De CAO n° 109 van 12 februari 2014 betreffende de motivering van het ontslag voorziet in de toekenning van een forfaitaire burgerlijke boete alsmede een schadevergoeding binnen het kader van een kennelijk onredelijk ontslag.

I. DE CAO N° 109
Indien de werknemer de concrete redenen die tot zijn ontslag hebben geleid, aan zijn werkgever heeft gevraagd en deze laatste niet antwoord binnen de termijn van 2 maanden dan is de werknemer gerechtigd op een forfaitaire burgerlijke boete gelijk aan 2 weken loon. (Artikel 7 cao n° 109)
Indien een werknemer ontslagen wordt en dit kennelijk onredelijk is, dan heeft deze recht op een schadevergoeding gelijk aan minimaal 3 weken loon en maximaal 17 weken loon. (Artikel 9 cao n° 109)
II. QUID DE SOCIALE ZEKERHEIDSBIJDRAGEN?
- Principe
De forfaitaire burgerlijke boete is steeds vrijgesteld van sociale zekerheidsbijdragen.
De schadevergoeding is in principe onderworpen aan de sociale zekerheidsbijdragen.
- Uitzondering
Toch voorziet de Rijksdienst voor Sociale Zekerheid in haar administratieve instructie (2017/-2) uitzonderingen op bovenstaand principe.
Zo voorziet deze instructie o.a. dat volgende vergoedingen uitgesloten zijn uit het loonbegrip:
“Vergoedingen beoogd door de CAO nr. 109 van 12 februari 2014 betreffende de motivatie van ontslag: de vergoedingen beoogd door artikel 9 van de CAO (in geval van onredelijk ontslag) zijn uitgesloten indien ze vastgelegd zijn door een gerechtelijke beslissing of door een door de rechter goedgekeurde dading”
De schadevergoeding is niet onderworpen aan sociale zekerheidsbijdragen wanneer:
- Er een gerechtelijke beslissing werd genomen.
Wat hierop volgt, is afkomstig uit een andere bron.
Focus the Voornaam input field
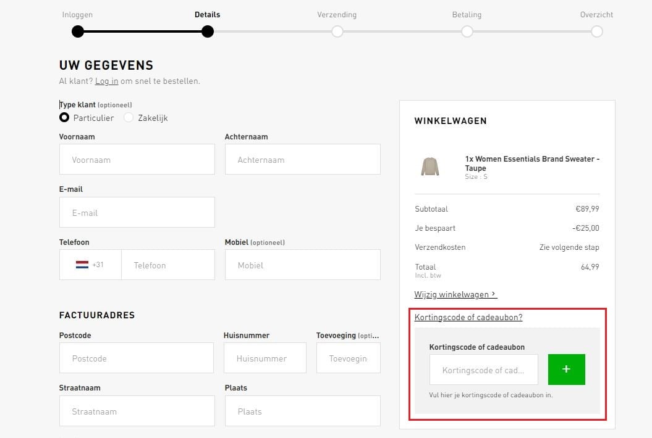 (137, 160)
Met andere woorden indien er een vonnis is.
- Indien de dading gesloten tussen partijen door de Rechter werd goedgekeurd.
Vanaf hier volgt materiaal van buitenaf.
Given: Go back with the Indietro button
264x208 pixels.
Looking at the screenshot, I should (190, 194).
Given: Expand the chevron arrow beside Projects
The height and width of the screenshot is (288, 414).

De schadevergoeding toegekend binnen het kader van een dading / minnelijke schikking zijn bijgevolg wel onderworpen aan sociale zekerheidsbijdragen.
- Synthese
|
Forfaitaire burgerlijke boete | Schadevergoeding |
Zijn er sociale zekerheidsbijdragen verschuldigd ?
|
Nee |
Ja, behalve als er een dading bestaat die door de rechter werd goedgekeurd of indien de schade-vergoeding werd toegekend d.m.v. een gerechtelijke beslissing |
III. HET DOOR ONS INGENOMEN STANDPUNT
Verscheidene bedenkingen kunnen geformuleerd worden, betreffende de vereiste om een dading ter goedkeuring voor te leggen aan de Rechtbank.
Vooreerst kan de vraag worden gesteld of partijen zomaar zich tot de Rechter kunnen wenden teneinde een dading te laten goedkeuren/bekrachtigen.
Artikel 1043 van het Gerechtelijk Wetboek voorziet dat:
“De partijen kunnen de rechter verzoeken akte te nemen van de overeenkomst die zij gesloten hebben ter oplossing van het geschil dat bij hem regelmatig aanhangig is gemaakt”.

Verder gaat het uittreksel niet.